Problem to solve —
Each line from the one that holds "The height and" to the end of the entries is to be given again exactly. Do not include pictures.

Top of Input data

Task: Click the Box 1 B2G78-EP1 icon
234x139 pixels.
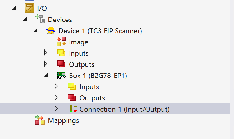Action: tap(61, 76)
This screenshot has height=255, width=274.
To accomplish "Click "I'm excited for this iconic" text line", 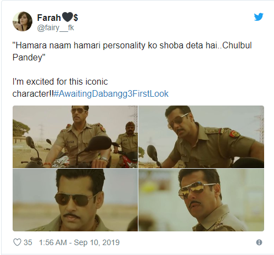I will [x=60, y=82].
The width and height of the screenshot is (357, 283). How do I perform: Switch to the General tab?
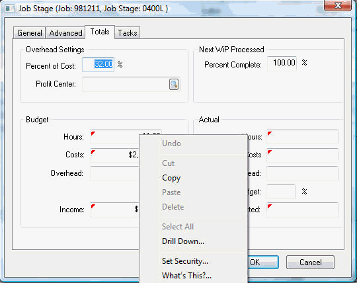(x=30, y=33)
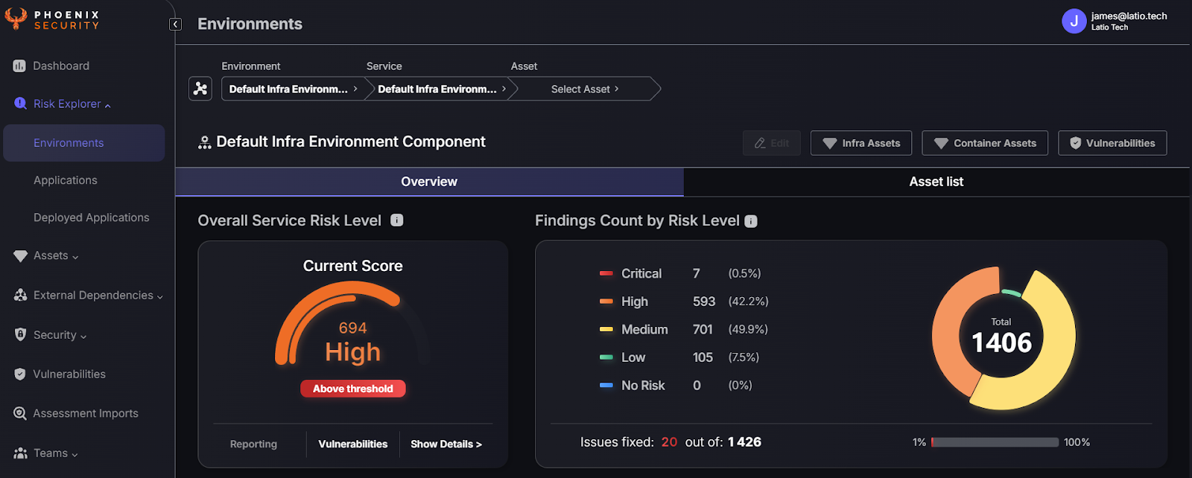Click the Container Assets button

pos(985,143)
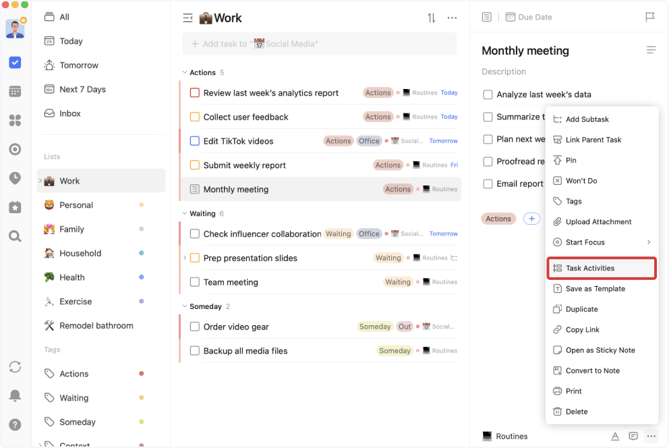Collapse the Someday section
Image resolution: width=669 pixels, height=448 pixels.
[184, 306]
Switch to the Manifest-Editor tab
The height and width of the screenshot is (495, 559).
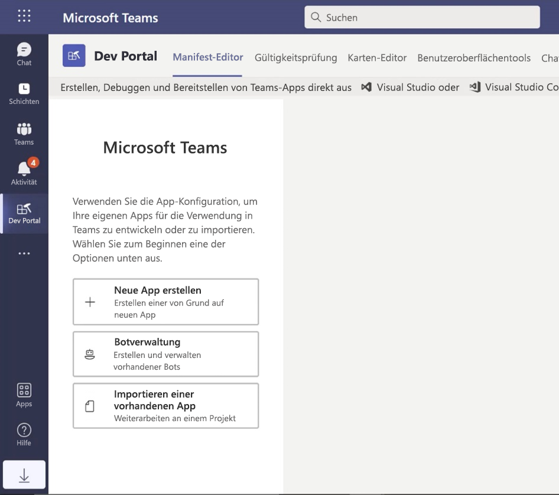pos(207,58)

Bottom of Input data

Result of the task —
The height and width of the screenshot is (495, 559).
pos(207,58)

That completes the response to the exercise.